The latest suit from Yankee Rowe and the two other fully shuttered New England plants in Wiscasset, Maine, and Haddam, Conn., is set to soon go to trial and cost taxpayers more than $100 million.

And it probably won’t be the last lawsuit. Company officials say each plant spends about $10 million a year safeguarding its waste and maintaining corporate structures solely for that task.

Meanwhile, soon-to-close Pilgrim is getting ready to follow in Yankee Rowe’s footsteps, moving its remaining spent fuel from cooling pools to huge concrete cylinders, known as dry cask storage, by 2022.

So far, across the country, there haven’t been any serious accidents with the casks, according to the Nuclear Regulatory Commission. But as the time frame for their use stretches out indefinitely, no one can be sure how long before the waste poses a threat.

The uncertainty also is forcing plant operators to plan for longer-term issues including climate change and rising sea levels. Officials at Pilgrim, which is oceanfront property, said last year that the plant will move its current cylinders to higher ground and place new ones there, too.

The NRC believes the casks should be safe for years to come, licensing their use for up to 40 years at a time.

The agency has ruled that, with proper inspection and maintenance, casks could last more than 100 years before the waste would have to be transferred to a new steel canister and concrete shell.

But Allison M. Macfarlane, a former NRC chairwoman, said there’s no guarantee the infrastructure will be in place to monitor them for safety.

“That assumes our institutions are robust and will last hundreds of years and I think that’s a poor assumption based on no evidence whatsoever,” Macfarlane said in the midst of the partial federal shutdown.

That is why, experts insist, a permanent subterranean repository like the one planned for Yucca Mountain is the only real solution.

“You should really put it underground where the risk is much lower and you don’t have to worry about institutional failures,” said MIT researcher Charles W. Forsberg, a chemical and nuclear engineer.

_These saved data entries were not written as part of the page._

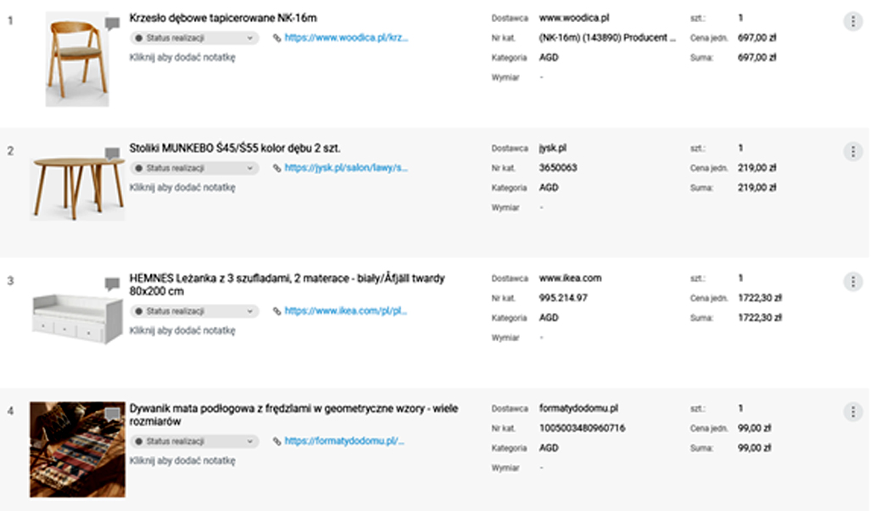Screen dimensions: 871x511
Task: Open the jysk.pl product link
Action: [x=346, y=168]
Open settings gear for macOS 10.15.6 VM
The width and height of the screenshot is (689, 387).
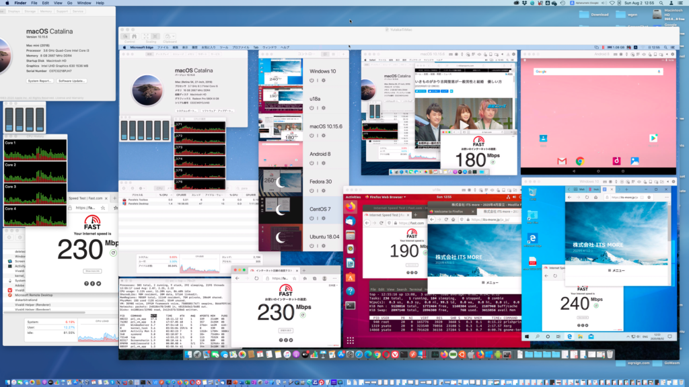point(324,136)
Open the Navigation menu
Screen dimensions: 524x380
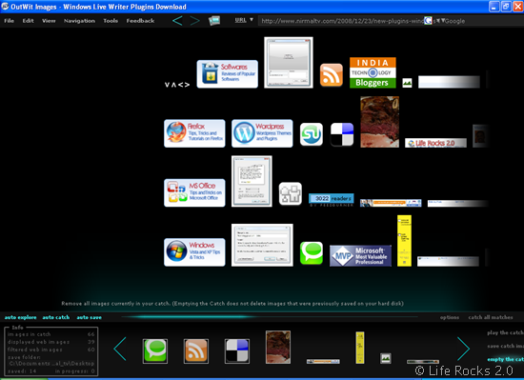point(79,21)
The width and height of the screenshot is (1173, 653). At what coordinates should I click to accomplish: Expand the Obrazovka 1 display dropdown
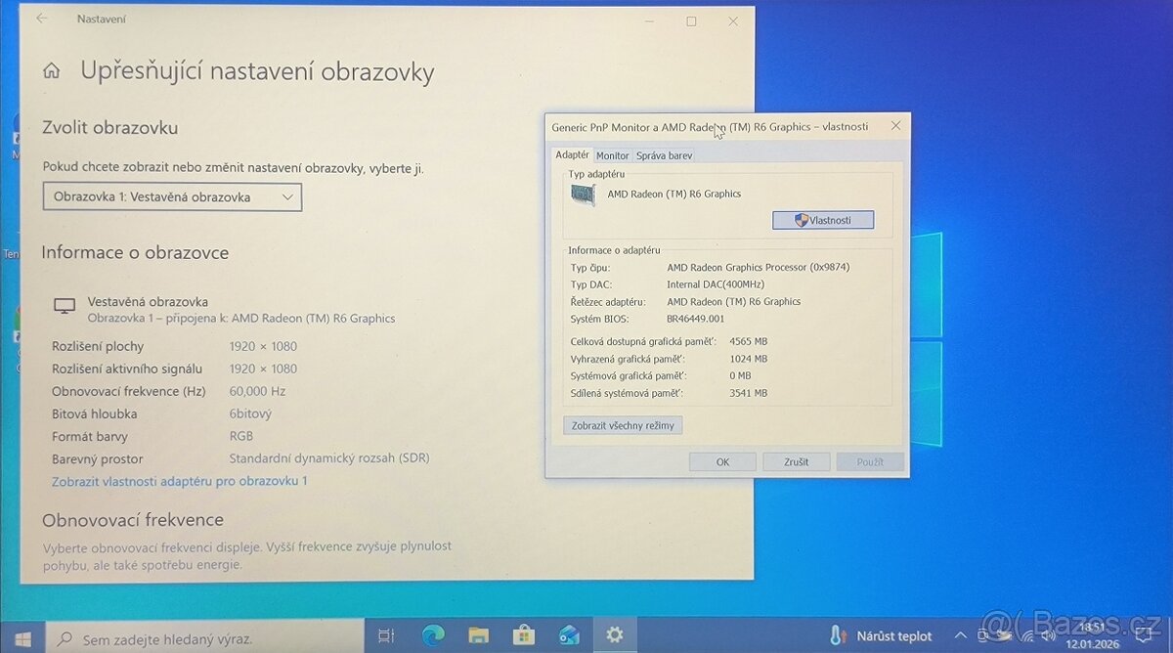[x=172, y=197]
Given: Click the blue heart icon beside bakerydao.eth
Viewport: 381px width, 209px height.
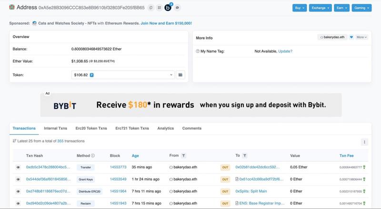Looking at the screenshot, I should [x=351, y=37].
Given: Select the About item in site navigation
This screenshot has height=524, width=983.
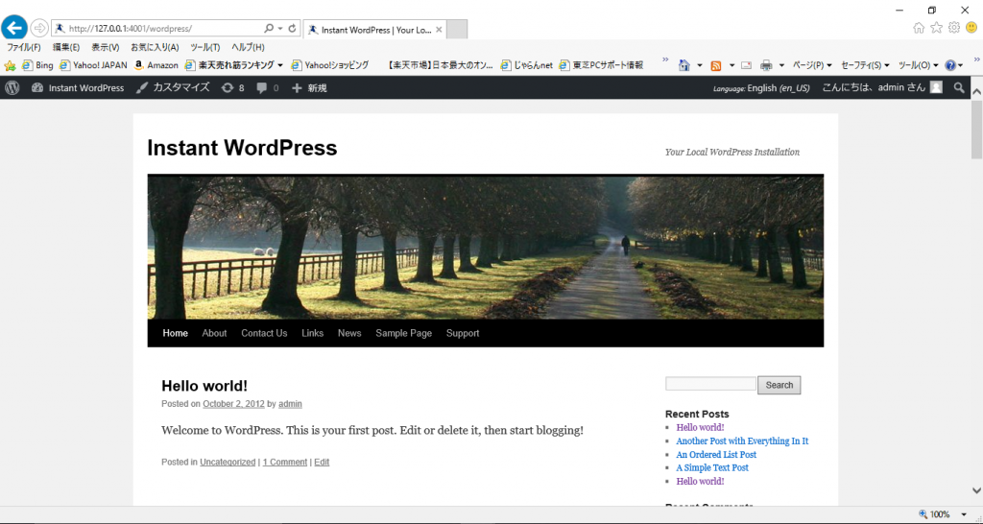Looking at the screenshot, I should (214, 333).

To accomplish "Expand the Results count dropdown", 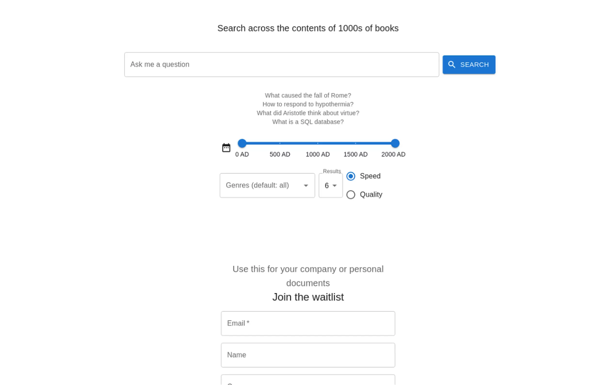I will click(331, 186).
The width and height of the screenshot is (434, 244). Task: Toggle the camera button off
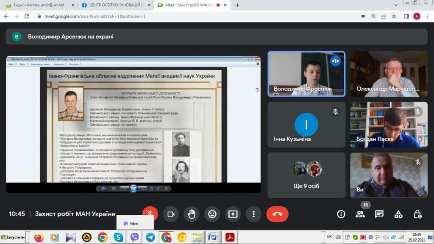171,214
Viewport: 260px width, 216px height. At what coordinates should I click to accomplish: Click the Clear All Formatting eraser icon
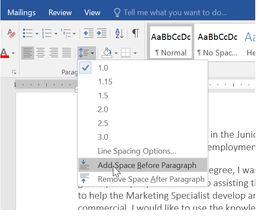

In the meantime, communities that host closed and closing nuclear plants face yet another cost: prime real estate that’s potentially locked up for generations.

State Senator Viriato M. deMacedo of Plymouth said, “We have a mile of oceanfront property where that plant is. Once it closes, it will never be able to be used as long as those spent fuel rods are there.”

Some still hope that politicians will find a final graveyard for the nuclear waste, and the bucolic valley where Yankee Rowe stood and the beach where Pilgrim stands are redeveloped.

But, after three generations of failed efforts to permanently dispose of the waste, another vision is more likely. Plymouth, where the Pilgrims made the West’s first permanent mark in New England, could be home to its last: 61 gigantic casks of nuclear waste forever overlooking the sea.